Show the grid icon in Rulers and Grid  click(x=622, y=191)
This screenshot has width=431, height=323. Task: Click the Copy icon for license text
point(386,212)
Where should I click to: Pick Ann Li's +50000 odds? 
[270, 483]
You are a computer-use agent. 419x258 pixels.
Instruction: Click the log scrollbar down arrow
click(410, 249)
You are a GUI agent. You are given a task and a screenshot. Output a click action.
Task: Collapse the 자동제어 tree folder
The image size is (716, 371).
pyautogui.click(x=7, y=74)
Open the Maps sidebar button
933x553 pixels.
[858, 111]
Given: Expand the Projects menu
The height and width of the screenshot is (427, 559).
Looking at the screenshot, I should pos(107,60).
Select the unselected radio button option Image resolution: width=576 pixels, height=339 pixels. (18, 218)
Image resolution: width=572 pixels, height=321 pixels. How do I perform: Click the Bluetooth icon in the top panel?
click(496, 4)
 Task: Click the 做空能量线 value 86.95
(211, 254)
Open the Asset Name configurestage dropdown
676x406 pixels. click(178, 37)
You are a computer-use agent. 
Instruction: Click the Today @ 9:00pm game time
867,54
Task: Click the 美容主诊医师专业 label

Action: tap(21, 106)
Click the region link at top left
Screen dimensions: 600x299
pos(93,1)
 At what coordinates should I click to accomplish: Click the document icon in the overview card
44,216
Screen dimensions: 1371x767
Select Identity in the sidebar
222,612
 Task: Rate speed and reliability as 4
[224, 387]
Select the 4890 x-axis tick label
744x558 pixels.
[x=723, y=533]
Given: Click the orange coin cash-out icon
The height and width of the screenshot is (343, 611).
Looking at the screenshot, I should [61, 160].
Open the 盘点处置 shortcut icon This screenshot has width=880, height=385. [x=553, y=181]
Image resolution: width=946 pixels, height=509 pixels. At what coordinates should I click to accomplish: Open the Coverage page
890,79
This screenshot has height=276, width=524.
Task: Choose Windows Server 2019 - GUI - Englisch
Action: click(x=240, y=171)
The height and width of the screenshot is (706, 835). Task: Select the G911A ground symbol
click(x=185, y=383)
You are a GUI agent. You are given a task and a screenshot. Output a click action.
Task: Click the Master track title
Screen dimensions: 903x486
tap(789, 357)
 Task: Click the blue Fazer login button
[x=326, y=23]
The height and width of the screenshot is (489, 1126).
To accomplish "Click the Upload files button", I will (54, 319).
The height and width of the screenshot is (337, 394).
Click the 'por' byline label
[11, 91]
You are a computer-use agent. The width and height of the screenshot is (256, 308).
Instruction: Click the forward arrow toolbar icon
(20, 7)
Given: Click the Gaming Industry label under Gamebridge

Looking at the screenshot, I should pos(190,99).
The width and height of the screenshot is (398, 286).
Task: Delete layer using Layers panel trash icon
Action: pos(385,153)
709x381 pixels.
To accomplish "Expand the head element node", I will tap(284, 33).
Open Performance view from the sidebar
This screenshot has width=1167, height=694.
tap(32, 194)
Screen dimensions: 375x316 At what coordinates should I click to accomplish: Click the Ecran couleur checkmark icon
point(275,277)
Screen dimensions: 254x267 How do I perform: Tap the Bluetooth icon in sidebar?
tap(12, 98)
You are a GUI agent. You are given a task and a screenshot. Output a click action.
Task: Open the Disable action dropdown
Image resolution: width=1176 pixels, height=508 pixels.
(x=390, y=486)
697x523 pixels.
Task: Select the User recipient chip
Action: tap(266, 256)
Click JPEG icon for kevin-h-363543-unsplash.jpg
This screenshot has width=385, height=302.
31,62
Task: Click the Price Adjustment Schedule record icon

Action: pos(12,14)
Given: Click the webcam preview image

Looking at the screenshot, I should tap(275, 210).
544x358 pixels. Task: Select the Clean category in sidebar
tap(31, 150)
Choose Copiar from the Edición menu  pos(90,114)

++++

**EXERCISE INSTRUCTIONS**: Whenever the string "Expand" turns up in a line above, copy that line out.

**RESPONSE BOX**:
Given: Expand the Projects menu
To accomplish "Expand the head element node", I will tap(284, 33).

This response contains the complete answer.